[[ Supplied data open ]]

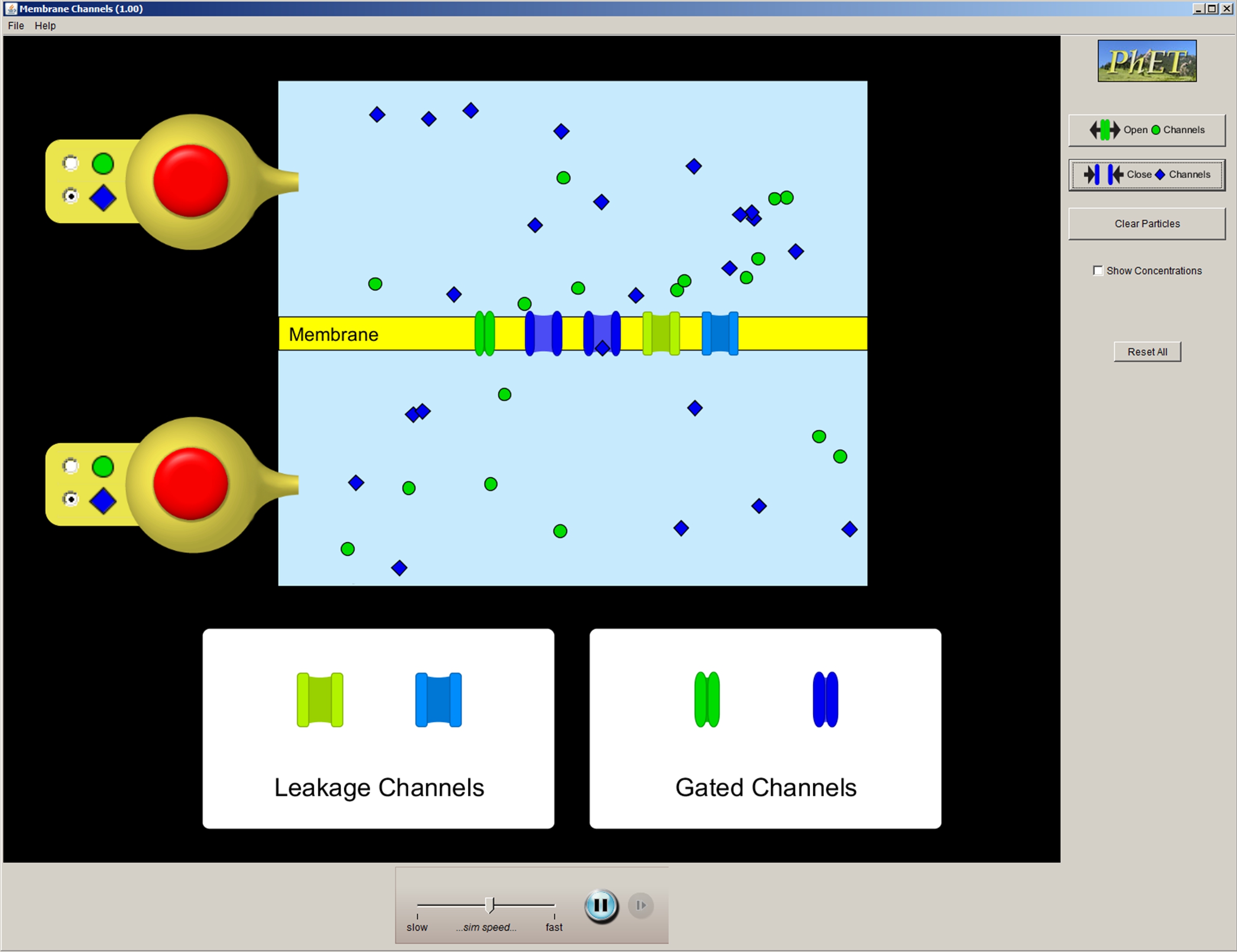The width and height of the screenshot is (1237, 952).
Task: Click the PhET logo
Action: coord(1147,61)
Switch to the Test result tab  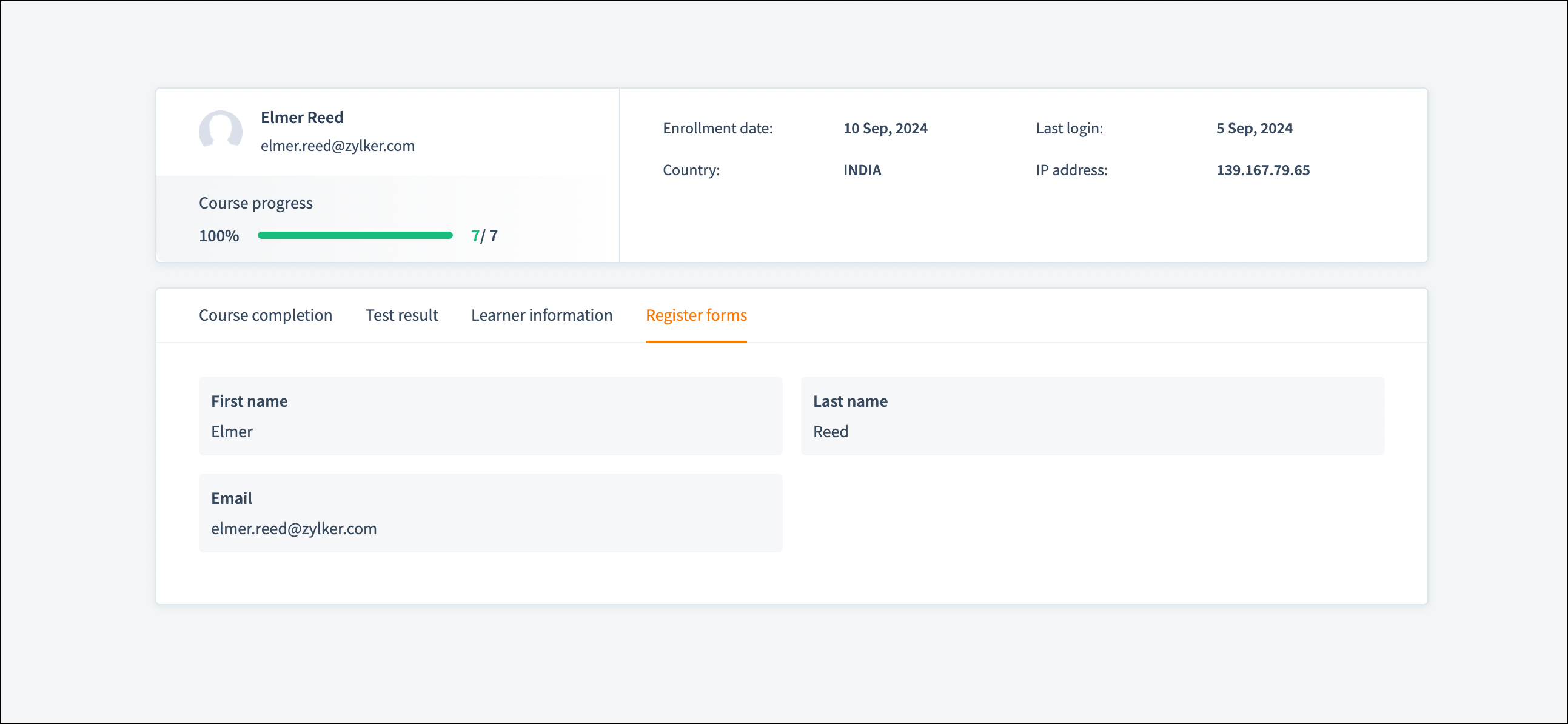[402, 315]
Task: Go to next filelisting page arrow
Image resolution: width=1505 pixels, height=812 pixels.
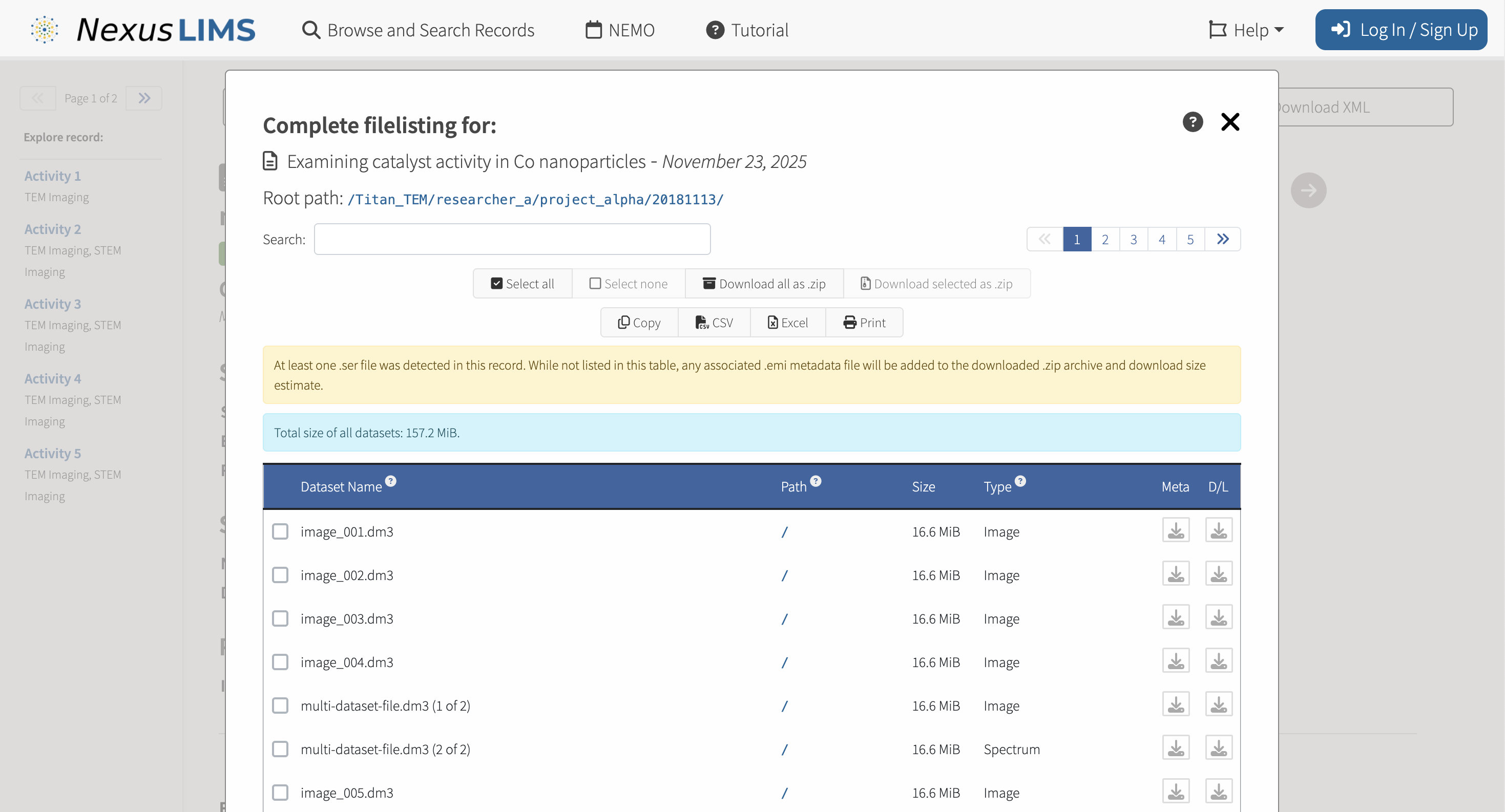Action: tap(1223, 239)
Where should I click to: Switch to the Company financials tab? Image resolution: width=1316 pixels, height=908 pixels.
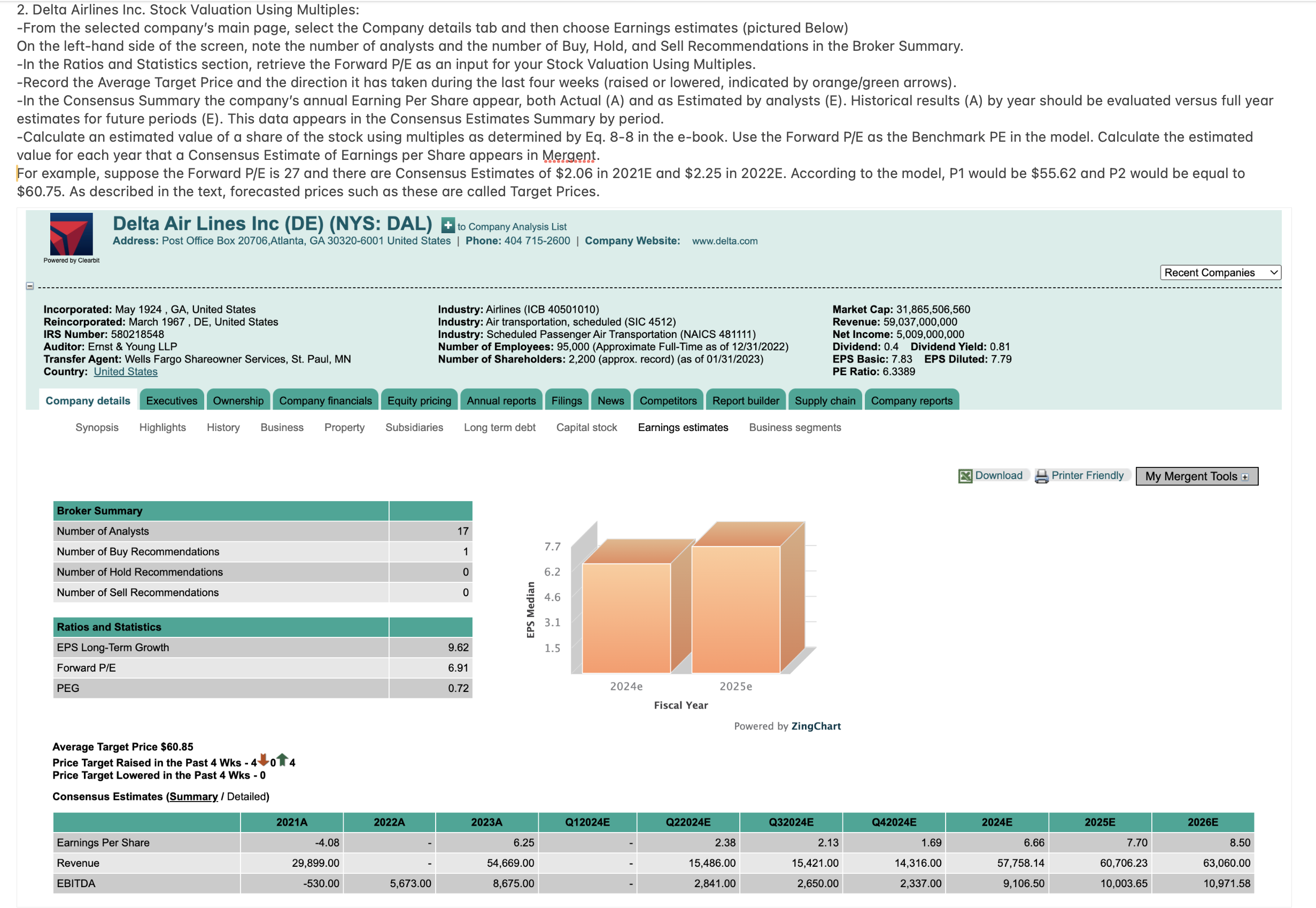click(x=325, y=401)
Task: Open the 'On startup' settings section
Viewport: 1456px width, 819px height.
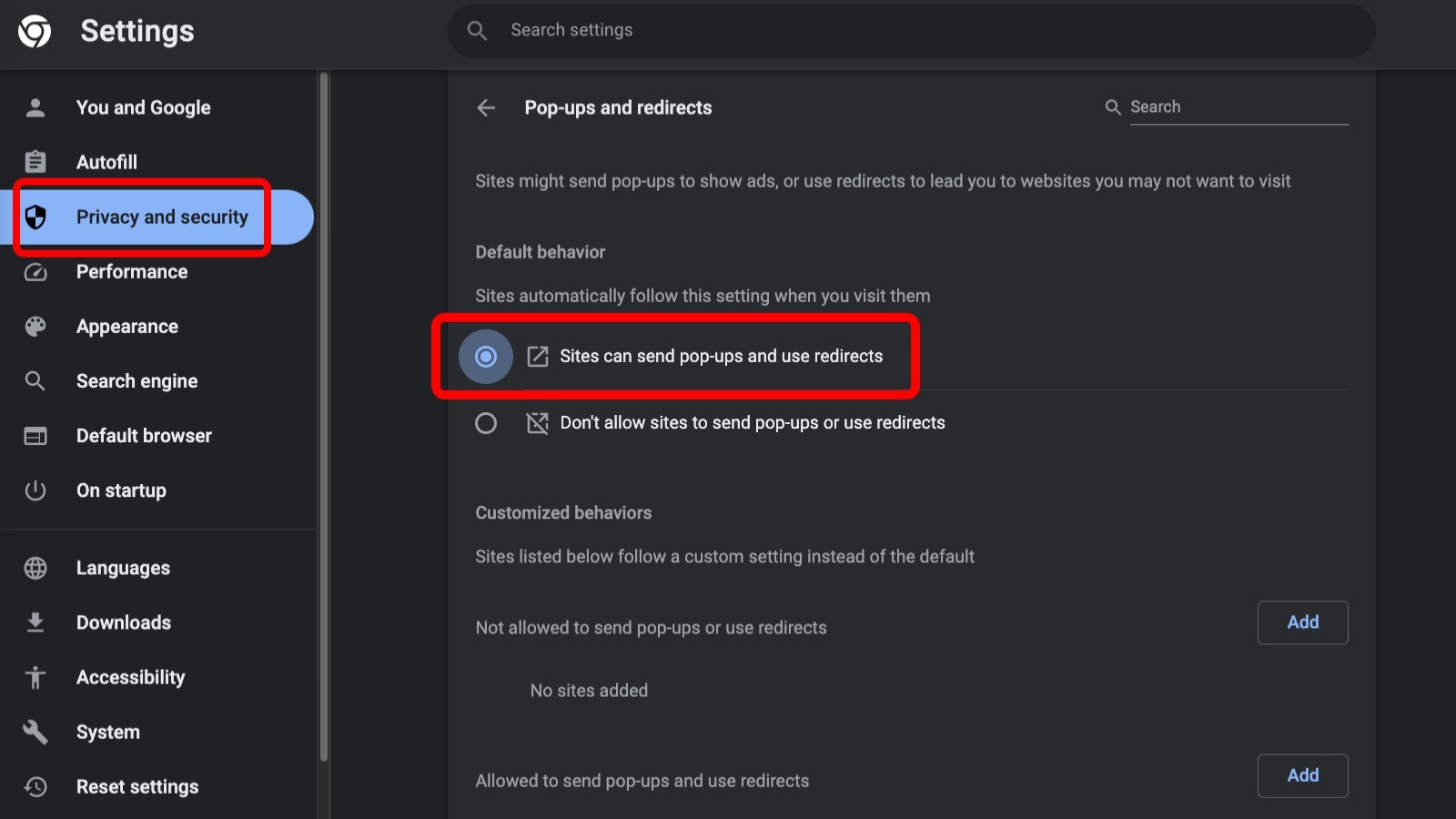Action: 121,490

[[ Supplied data closed ]]

> _Work task_:
In the records above, the lines from the one containing "Where should I" through the last line are to be written out exactly, both ends included and pictures omitted.

> _Response to this exercise_:
Where should I click to: Switch to the Company financials tab? Image resolution: width=1316 pixels, height=908 pixels.
click(x=325, y=401)
Task: Open the 'On startup' settings section
Viewport: 1456px width, 819px height.
Action: 121,490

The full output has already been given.